Das Wort Reichtum und Prestige, das früher den Sherpas zufloss, die in Tibet gehandelt hatten, war jetzt außer Reichweite. Bergsteigen und Tourismus wurden zu neuen Quellen lukrativer Beschäftigung, aber im Gegensatz zu den alten Händlern hatten diejenigen, die in diesen Bereichen arbeiteten, keine regelmäßige Beteiligung an der tibetischen Zivilisation und waren daher wenig geneigt, sie zu bevormunden., Darüber hinaus haben die Beendigung des Tibet-Handels und der Zustrom von Flüchtlingen die lokale Wirtschaft schwer beschädigt. Alphabetisierung in Nepal und Englisch waren begehrt,
In den sechziger und siebziger Jahren kam es in einigen Gemeinden zu einer entsetzlich raschen kulturellen Verschlechterung. Dörfer, die vor einer Generation zumindest rudimentäre Fähigkeiten im schriftlichen Tibetischen unter der gesamten männlichen Bevölkerung vorweisen konnten, hatten jetzt nur noch ein oder zwei alte Männer, die die Sprache ihrer Religion lesen konnten. Klöster, Tempel und Bibliotheken verfielen. Wertvolle Sammlungen von Druckblöcken begannen zu verrotten., Mit wenig Unterstützung für die Ausübung traditioneller Kunst mussten erfahrene Handwerker jetzt ihren Lebensunterhalt verdienen, indem sie touristische Kunst produzierten, z. B. Spiderman-Holzschnitte für den Kathmandu-Markt.
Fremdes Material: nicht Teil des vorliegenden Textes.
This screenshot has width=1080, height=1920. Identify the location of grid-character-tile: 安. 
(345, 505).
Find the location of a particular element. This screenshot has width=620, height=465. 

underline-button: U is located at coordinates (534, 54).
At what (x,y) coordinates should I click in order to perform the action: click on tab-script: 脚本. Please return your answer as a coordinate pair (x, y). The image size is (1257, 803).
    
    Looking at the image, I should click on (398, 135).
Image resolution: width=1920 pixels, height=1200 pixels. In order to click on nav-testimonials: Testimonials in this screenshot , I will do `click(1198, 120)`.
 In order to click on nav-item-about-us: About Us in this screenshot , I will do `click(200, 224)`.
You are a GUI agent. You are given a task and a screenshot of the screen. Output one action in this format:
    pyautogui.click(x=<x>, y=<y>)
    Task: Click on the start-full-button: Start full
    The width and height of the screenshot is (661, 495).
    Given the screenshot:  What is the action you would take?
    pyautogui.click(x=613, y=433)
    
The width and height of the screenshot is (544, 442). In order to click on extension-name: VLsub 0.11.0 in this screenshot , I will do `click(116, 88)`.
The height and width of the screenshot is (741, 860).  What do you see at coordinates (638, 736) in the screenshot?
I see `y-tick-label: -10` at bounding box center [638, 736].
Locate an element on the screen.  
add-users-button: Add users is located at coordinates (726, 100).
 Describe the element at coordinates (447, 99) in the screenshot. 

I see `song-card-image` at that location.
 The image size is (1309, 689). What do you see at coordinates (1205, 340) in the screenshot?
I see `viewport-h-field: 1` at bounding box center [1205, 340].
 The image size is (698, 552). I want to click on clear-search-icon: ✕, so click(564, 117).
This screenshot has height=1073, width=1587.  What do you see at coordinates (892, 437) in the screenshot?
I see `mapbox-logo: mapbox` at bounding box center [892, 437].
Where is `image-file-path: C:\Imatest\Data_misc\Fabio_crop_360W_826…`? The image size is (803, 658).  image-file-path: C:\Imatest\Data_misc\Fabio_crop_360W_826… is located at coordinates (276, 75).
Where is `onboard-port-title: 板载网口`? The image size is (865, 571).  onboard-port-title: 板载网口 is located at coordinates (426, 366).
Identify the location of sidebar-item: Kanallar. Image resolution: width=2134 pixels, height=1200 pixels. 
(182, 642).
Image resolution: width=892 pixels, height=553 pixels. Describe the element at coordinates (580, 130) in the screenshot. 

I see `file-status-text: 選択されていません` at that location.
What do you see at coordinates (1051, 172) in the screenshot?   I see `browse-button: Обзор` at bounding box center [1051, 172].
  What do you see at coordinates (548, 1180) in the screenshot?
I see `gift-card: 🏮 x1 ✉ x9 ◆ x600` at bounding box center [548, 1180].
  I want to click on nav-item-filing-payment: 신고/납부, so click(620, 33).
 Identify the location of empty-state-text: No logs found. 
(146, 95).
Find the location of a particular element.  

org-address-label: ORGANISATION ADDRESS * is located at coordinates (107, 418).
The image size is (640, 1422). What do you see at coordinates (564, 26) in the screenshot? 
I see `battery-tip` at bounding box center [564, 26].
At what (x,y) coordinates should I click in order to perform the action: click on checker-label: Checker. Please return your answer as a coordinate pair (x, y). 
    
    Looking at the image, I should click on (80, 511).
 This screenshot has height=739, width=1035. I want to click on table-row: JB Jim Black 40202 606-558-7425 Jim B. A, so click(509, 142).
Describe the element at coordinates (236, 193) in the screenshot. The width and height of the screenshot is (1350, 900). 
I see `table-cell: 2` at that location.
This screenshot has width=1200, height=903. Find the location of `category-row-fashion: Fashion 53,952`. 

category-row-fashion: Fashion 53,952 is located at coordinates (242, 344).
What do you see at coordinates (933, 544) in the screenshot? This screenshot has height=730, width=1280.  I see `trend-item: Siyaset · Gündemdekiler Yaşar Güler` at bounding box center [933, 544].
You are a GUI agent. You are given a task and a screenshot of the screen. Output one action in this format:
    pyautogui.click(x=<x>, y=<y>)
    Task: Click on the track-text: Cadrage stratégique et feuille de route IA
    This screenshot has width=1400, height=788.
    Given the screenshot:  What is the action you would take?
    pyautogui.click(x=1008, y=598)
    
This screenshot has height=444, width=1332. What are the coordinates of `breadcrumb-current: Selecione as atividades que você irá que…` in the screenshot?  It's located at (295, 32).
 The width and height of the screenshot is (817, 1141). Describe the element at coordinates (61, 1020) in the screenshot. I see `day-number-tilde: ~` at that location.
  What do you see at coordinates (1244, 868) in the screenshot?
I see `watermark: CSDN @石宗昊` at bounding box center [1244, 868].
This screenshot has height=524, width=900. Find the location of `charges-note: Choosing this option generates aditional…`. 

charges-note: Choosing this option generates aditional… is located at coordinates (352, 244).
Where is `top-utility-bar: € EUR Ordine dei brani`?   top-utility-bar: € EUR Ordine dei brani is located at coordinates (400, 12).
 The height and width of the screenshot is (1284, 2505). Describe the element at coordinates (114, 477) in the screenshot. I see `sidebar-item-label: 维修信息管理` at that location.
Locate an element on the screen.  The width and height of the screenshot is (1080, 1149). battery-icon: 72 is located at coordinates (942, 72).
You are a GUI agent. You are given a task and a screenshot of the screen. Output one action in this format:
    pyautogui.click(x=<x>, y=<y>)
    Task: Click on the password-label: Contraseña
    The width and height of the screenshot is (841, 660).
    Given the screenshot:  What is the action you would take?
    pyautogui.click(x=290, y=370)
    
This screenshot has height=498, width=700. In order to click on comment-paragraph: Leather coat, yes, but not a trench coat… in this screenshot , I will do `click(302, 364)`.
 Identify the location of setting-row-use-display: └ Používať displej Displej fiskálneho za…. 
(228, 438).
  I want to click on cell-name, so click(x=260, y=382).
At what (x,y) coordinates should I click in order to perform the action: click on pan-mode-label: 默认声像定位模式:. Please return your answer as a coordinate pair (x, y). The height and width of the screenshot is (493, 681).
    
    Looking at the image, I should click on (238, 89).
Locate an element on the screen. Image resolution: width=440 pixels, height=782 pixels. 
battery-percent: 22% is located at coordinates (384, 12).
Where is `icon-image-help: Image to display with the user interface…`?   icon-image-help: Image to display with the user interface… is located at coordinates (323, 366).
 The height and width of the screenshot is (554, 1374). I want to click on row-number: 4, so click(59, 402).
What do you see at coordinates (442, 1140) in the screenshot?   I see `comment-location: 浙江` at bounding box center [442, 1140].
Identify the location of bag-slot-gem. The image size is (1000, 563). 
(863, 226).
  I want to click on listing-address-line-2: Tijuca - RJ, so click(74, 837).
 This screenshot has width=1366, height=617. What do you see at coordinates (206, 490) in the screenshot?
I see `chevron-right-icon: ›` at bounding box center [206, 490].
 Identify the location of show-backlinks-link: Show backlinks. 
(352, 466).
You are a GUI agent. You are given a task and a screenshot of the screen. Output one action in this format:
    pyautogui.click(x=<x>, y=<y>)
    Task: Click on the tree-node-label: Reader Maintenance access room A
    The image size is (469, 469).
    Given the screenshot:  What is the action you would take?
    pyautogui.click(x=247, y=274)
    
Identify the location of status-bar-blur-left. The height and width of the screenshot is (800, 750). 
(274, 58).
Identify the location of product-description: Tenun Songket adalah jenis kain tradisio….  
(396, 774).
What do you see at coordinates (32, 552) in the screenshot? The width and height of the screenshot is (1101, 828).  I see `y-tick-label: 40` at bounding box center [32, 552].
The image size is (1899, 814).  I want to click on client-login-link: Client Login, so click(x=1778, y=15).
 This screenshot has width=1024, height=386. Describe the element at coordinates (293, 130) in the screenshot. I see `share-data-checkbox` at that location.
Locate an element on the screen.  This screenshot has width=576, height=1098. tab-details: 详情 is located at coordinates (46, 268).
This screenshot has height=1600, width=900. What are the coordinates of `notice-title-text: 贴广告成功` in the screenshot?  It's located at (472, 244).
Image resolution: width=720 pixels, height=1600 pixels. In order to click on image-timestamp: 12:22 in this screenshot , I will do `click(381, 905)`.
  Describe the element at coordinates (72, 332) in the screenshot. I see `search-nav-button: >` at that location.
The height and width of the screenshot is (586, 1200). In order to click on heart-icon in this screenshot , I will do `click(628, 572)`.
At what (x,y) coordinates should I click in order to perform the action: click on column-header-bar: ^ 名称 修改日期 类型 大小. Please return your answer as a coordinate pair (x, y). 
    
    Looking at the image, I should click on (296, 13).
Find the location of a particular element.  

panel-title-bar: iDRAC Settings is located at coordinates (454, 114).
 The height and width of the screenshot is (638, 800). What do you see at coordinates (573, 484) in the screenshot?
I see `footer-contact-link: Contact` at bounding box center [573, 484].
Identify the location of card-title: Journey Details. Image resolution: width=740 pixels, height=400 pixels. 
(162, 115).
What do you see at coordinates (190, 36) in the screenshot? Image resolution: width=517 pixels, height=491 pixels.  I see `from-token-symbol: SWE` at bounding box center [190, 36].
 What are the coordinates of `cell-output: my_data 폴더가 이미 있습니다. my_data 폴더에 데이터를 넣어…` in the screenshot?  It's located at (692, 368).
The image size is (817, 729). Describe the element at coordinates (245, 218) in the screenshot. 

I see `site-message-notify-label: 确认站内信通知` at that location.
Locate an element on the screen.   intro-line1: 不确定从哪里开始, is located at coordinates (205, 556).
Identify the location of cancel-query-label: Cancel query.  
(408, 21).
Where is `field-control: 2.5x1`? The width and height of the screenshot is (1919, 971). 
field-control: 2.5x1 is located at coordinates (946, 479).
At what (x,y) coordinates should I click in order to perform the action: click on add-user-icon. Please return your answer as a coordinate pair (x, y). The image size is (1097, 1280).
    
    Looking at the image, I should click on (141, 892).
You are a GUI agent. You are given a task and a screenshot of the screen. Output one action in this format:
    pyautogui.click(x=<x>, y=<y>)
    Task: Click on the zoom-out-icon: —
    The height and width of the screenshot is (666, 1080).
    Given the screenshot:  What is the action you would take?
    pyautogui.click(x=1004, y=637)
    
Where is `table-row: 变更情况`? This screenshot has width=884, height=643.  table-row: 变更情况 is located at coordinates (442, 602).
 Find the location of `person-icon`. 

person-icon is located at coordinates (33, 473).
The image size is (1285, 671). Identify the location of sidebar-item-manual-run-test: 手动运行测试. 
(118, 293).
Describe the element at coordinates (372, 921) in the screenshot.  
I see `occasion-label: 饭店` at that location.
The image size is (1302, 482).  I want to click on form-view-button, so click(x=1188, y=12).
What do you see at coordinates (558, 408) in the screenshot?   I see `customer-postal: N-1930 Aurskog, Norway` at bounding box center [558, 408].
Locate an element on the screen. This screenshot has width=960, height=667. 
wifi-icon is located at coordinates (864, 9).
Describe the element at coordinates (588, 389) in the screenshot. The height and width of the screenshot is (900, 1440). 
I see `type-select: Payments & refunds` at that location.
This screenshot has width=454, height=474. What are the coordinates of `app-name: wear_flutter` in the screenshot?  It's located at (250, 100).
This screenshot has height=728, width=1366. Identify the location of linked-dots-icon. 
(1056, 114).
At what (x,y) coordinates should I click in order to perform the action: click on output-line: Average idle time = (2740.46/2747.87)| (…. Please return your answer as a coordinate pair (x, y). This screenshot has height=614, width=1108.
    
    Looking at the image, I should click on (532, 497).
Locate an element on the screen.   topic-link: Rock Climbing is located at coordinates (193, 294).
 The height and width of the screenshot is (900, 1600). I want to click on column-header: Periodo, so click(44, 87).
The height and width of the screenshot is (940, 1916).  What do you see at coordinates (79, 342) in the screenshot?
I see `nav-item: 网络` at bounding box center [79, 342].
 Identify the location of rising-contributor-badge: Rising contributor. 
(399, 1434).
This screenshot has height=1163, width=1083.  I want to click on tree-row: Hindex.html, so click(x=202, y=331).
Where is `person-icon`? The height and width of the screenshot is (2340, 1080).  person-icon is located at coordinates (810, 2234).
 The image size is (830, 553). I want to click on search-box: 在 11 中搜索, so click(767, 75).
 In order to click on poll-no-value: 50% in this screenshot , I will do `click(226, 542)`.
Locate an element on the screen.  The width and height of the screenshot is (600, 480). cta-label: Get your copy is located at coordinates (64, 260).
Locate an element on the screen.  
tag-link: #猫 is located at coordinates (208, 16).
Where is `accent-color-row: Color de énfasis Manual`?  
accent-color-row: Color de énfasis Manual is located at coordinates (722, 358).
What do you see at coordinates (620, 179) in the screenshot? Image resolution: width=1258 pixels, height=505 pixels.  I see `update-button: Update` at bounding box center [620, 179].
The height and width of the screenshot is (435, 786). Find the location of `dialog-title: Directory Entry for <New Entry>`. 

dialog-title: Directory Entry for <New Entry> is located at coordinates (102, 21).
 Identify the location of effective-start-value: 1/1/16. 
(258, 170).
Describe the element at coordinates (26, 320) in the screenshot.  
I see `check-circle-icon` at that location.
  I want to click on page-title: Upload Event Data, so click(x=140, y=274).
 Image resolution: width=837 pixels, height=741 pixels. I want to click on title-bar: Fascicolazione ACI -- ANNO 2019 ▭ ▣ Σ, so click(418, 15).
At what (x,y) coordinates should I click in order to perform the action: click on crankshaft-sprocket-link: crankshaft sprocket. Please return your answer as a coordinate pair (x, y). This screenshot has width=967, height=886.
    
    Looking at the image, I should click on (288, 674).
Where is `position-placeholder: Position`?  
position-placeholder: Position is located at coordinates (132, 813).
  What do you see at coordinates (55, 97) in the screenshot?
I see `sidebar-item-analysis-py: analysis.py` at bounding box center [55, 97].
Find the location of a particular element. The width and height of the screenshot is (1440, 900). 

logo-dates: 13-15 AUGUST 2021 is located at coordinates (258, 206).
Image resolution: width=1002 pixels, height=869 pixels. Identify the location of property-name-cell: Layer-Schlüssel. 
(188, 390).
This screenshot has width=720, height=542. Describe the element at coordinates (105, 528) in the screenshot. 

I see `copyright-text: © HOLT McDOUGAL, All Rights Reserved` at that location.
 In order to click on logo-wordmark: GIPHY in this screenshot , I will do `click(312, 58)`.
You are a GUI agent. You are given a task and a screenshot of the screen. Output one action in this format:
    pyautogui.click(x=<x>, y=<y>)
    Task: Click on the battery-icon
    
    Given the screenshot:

In Khumbu, dem am stärksten frequentierten der Sherpa-Bezirke, hat sich die Situation in letzter Zeit verbessert. Das Kloster Tengboche auf dem Weg zum Mount Everest hat durch die Bemühungen seines fleißigen Abtes und vieler einheimischer und ausländischer Freunde seine Position als lebendiges Zentrum des Sherpa-Buddhismus bekräftigt., Weiter südlich, jedoch, in Solu und seinen umliegenden Bezirken, Wertvolle Schreine, Bibliotheken und Druckereien sind dringend restaurierungsbedürftig. Der Tsibri-Tempel, zum Beispiel die wichtigste Sammlung tibetischer Druckblöcke in Nepal, verrottet aus einfachen Gründen eines geeigneten Lagers, dessen Bau wahrscheinlich nicht mehr als 1500 US-Dollar kosten würde. Sangye Tenzins Bibliothek, die Bücher enthält, von denen angenommen wird, dass sie einzigartig sind, erfordert Unterstützung für die Neuveröffentlichung seltener Texte, die sonst verloren gehen könnten., Die Blocksammlungen von Chiwong, Mendopake, Cole und anderen Tempeln sind alle in schlechtem Zustand. Diese Beispiele können verzehnfacht werden.
Es ist zu hoffen, dass die Sherpas nach Ablauf der gegenwärtigen Periode intensiven Kulturwandels ein Gleichgewicht zwischen ihren alten Traditionen und ihren gegenwärtigen nationalen und internationalen Rollen finden werden; denn letztendlich hängt das Überleben der Sherpa-Kultur von den Sherpas selbst ab. Eine gewisse ausländische Unterstützung kann jedoch von Vorteil sein, wenn sie auf lokal konzipierte Projekte und Institutionen angewendet wird, die wirklich Soforthilfe benötigen., Fahrlässigkeit wird in diesen Fällen nur der nächsten Generation ein ärmeres Erbe hinterlassen und zu wenig, um es wieder aufzubauen.